# Vw up!



## SteveTDCi (Feb 8, 2006)

So what do you think to them ? I've got one on demo and driven it for a few miles, i'll run it for a week and post up my thoughts as we go along


----------



## DeanC (Oct 28, 2008)

I really like them, my mum took one out for a test, I do however think the lupo was a better car. The lupo had more character than the up.


----------



## justina3 (Jan 11, 2008)

I hope its better put together than the lupo


----------



## millns84 (Jul 5, 2009)

Had a look at one before buying the Panda. Equivalent spec for price was actually better but I didn't like the look of it at all, just really not my cup of tea. Only 3 doors too so got marked down on that.

Shame the Skoda version wasn't out at the time as it might have stood more of a chance with 5 doors, although I still prefer the looks of the Panda.


----------



## SteveTDCi (Feb 8, 2006)

I like the look of it, this one is bright red and is the "high" model, first impressions are that its very German, the ride is firm. Space seems good and the delivery driver said it was really good on the motorway.
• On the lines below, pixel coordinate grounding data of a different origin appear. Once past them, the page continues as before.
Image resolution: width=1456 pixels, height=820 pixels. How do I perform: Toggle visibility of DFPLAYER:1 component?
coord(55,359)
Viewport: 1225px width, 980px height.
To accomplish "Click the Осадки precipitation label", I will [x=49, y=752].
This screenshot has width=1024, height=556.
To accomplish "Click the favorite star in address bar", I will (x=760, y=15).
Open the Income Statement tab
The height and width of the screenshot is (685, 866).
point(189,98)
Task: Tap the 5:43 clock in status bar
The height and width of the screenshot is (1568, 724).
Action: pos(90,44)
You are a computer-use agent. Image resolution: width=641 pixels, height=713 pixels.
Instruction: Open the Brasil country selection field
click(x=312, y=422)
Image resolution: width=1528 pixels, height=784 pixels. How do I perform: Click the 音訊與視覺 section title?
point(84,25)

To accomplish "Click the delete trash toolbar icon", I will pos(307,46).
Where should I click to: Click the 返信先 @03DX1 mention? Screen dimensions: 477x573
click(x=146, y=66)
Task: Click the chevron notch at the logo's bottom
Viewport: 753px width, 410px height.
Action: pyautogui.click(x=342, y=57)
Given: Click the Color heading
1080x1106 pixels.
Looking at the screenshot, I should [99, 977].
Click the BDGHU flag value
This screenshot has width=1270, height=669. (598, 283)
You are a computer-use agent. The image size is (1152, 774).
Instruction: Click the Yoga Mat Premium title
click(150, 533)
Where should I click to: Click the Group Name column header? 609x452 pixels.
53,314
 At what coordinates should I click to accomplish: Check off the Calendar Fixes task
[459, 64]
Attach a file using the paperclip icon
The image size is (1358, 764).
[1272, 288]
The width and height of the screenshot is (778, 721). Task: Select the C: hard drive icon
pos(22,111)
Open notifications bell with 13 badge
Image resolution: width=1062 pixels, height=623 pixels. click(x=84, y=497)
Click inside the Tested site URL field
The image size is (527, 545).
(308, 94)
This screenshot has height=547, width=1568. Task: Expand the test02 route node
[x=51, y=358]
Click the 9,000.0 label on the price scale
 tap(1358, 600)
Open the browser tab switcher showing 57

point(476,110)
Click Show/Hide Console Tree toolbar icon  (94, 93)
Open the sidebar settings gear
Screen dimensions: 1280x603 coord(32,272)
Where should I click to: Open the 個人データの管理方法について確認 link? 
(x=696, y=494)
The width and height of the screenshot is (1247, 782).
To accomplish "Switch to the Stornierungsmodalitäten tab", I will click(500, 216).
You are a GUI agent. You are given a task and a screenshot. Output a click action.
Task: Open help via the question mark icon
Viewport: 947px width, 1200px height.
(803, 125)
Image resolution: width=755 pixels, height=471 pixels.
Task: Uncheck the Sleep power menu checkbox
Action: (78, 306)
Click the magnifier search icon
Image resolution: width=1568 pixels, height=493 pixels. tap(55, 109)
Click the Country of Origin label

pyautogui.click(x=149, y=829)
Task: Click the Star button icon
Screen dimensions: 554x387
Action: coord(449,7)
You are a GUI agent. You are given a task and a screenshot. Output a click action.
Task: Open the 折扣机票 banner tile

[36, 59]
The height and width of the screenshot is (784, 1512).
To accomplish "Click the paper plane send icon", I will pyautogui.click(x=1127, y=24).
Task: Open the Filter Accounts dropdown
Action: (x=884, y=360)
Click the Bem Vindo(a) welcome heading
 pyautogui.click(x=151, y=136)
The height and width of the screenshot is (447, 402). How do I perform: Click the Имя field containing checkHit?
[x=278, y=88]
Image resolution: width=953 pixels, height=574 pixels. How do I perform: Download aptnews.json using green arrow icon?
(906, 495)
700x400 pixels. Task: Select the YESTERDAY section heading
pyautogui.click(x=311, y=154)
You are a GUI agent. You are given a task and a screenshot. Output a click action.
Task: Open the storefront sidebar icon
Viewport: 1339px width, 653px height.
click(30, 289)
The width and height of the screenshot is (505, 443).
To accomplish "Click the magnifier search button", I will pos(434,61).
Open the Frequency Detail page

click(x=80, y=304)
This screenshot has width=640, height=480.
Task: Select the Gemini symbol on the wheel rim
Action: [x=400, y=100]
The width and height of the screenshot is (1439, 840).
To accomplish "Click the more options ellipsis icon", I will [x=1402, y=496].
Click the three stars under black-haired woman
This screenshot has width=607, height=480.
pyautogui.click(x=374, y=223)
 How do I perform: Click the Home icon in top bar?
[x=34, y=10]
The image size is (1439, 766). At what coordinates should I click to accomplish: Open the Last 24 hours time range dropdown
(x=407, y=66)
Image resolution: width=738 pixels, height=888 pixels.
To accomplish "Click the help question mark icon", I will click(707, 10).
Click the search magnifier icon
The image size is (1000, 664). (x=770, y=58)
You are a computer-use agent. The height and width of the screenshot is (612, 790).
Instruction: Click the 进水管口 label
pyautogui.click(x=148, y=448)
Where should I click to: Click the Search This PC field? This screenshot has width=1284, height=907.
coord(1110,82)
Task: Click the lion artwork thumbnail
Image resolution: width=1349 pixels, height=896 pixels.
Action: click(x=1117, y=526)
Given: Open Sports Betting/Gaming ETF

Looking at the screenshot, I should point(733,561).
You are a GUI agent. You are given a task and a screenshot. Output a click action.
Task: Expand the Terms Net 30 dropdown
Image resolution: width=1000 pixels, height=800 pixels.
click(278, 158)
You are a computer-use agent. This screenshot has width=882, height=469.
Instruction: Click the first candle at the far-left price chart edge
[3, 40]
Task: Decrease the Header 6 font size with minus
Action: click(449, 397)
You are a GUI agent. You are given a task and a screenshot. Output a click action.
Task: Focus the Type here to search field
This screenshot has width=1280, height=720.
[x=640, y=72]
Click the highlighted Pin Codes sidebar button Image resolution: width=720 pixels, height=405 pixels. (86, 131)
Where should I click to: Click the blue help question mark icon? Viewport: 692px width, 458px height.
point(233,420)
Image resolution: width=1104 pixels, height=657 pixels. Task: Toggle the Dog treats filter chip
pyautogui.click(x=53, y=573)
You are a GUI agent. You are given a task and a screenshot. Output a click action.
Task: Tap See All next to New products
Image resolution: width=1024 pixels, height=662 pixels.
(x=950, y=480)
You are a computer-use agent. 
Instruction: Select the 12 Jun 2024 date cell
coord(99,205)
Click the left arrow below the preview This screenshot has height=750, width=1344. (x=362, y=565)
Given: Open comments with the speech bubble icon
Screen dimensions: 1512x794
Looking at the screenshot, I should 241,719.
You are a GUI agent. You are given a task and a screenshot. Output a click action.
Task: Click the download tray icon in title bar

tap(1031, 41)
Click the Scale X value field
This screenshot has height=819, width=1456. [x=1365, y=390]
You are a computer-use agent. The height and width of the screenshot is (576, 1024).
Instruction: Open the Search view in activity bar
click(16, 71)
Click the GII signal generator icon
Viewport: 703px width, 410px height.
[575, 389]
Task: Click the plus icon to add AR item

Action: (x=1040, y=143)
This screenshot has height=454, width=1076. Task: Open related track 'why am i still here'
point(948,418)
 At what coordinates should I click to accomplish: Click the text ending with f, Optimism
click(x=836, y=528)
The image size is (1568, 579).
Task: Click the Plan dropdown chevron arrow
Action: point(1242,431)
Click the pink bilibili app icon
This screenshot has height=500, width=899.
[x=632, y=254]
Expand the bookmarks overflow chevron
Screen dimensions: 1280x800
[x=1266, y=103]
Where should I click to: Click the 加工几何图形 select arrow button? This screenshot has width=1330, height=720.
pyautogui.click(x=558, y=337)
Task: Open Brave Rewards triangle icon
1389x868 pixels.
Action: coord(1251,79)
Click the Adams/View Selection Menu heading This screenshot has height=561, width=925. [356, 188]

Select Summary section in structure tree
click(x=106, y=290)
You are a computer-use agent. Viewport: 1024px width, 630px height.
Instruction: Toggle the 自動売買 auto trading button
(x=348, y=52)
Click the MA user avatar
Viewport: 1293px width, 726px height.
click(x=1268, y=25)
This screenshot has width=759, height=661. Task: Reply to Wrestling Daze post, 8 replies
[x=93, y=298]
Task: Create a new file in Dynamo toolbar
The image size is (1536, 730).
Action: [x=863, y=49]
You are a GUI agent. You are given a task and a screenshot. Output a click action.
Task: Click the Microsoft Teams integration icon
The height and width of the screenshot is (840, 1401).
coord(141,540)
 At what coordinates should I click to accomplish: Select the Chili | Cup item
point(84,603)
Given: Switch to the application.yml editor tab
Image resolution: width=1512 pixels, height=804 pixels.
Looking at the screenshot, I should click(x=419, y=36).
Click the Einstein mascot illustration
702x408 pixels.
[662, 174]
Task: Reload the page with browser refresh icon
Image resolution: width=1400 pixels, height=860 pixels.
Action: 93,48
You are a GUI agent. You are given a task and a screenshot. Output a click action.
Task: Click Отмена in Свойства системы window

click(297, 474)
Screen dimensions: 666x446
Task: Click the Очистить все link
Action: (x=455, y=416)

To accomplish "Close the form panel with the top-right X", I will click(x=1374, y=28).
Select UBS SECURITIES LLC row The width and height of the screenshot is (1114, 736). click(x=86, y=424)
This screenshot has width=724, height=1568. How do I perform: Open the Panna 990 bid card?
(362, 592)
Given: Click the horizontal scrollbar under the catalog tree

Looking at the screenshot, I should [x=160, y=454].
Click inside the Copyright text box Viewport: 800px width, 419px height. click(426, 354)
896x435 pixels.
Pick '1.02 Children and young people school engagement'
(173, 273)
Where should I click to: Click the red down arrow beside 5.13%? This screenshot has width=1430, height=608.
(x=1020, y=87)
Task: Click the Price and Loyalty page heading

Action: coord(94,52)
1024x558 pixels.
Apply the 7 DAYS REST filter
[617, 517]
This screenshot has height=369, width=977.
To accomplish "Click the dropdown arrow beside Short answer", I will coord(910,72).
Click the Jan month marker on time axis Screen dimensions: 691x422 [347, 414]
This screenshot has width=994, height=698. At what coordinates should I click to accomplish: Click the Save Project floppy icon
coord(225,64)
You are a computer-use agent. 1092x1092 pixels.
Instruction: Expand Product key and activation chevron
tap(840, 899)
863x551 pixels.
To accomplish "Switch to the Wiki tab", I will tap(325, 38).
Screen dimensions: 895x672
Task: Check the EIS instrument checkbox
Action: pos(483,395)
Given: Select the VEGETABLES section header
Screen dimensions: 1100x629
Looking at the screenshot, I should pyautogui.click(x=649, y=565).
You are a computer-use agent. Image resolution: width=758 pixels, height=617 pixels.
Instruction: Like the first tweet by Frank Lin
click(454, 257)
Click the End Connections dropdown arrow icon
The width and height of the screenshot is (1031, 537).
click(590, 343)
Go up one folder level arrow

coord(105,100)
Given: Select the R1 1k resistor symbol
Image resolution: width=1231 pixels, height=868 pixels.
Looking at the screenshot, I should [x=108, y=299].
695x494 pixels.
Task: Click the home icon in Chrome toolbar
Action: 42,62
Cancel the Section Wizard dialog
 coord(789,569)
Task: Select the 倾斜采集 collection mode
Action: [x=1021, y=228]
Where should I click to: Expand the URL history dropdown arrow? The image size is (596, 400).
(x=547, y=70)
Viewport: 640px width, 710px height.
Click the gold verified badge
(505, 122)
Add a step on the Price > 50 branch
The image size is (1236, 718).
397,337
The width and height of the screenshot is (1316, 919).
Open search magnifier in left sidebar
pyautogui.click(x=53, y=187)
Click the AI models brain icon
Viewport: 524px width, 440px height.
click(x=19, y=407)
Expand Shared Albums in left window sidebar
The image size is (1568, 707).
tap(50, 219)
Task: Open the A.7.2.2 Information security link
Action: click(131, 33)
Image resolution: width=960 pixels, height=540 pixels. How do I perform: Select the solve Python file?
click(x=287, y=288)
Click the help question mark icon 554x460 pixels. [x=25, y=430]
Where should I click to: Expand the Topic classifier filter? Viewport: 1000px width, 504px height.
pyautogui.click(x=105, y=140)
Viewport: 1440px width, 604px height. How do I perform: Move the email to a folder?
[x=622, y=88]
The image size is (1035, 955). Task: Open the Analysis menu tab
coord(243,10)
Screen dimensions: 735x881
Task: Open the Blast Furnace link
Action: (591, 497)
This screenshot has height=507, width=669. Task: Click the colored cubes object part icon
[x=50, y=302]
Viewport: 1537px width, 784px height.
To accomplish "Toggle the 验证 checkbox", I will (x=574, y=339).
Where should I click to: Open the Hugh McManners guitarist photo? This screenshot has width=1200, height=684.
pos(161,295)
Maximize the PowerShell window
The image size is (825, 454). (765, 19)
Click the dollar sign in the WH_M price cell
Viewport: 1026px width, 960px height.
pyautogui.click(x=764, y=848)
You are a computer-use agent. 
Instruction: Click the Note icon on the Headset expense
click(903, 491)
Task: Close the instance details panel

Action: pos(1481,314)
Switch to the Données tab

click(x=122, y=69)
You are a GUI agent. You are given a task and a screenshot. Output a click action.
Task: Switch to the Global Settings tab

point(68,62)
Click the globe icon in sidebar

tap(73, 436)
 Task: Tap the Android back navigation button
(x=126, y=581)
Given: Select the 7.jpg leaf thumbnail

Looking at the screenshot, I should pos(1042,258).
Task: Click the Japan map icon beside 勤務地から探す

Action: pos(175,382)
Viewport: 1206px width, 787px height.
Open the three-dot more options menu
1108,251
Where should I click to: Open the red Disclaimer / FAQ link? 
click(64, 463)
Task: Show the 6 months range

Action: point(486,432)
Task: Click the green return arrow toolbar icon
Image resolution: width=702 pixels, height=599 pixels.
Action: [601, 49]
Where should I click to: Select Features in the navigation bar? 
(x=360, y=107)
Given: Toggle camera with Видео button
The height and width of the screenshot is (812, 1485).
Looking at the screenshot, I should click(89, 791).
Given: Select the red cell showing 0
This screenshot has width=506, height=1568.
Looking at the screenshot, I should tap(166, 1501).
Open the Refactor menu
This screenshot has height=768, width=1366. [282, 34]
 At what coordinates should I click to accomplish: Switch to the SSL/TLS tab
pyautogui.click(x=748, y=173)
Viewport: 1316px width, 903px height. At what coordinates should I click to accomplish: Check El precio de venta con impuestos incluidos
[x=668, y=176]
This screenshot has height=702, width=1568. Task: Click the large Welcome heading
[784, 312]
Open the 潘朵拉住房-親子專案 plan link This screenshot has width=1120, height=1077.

The 3 cylinder doesn't sound too bad but i do feel it might be charecterless in a typical German way.


----------



## G.P (Dec 13, 2011)

SteveTDCi said:


> So what do you think to them ? I've got one on demo and driven it for a few miles, i'll run it for a week and post up my thoughts as we go along


Not keen on the front, but the Mii looks ok, Citygo dash looks better to me through, but, in all 3, when I get the seat and wheel into the position that suits me, the top of the speedo can't be read above 25mph. . .


----------



## Edward101 (Jun 5, 2009)

The SEAT Mii is great fun little car to drive. Boot space is better than competitors in the same sector, city assist works extremely well too! If buying one it is definitely worth getting the nav with the car as you can use this as a trip computer etc. Plus the bluetooth allows two phones to be connected at once which is handy. This is one advantage over the Skoda and I believe VW too. The nav system can be bought and fitted at anytime on the SEAT whereas on the others it must be specified during the factory build.


----------



## SteveTDCi (Feb 8, 2006)

G.P said:


> Not keen on the front, but the Mii looks ok, Citygo dash looks better to me through, but, in all 3, when I get the seat and wheel into the position that suits me, the top of the speedo can't be read above 25mph. . .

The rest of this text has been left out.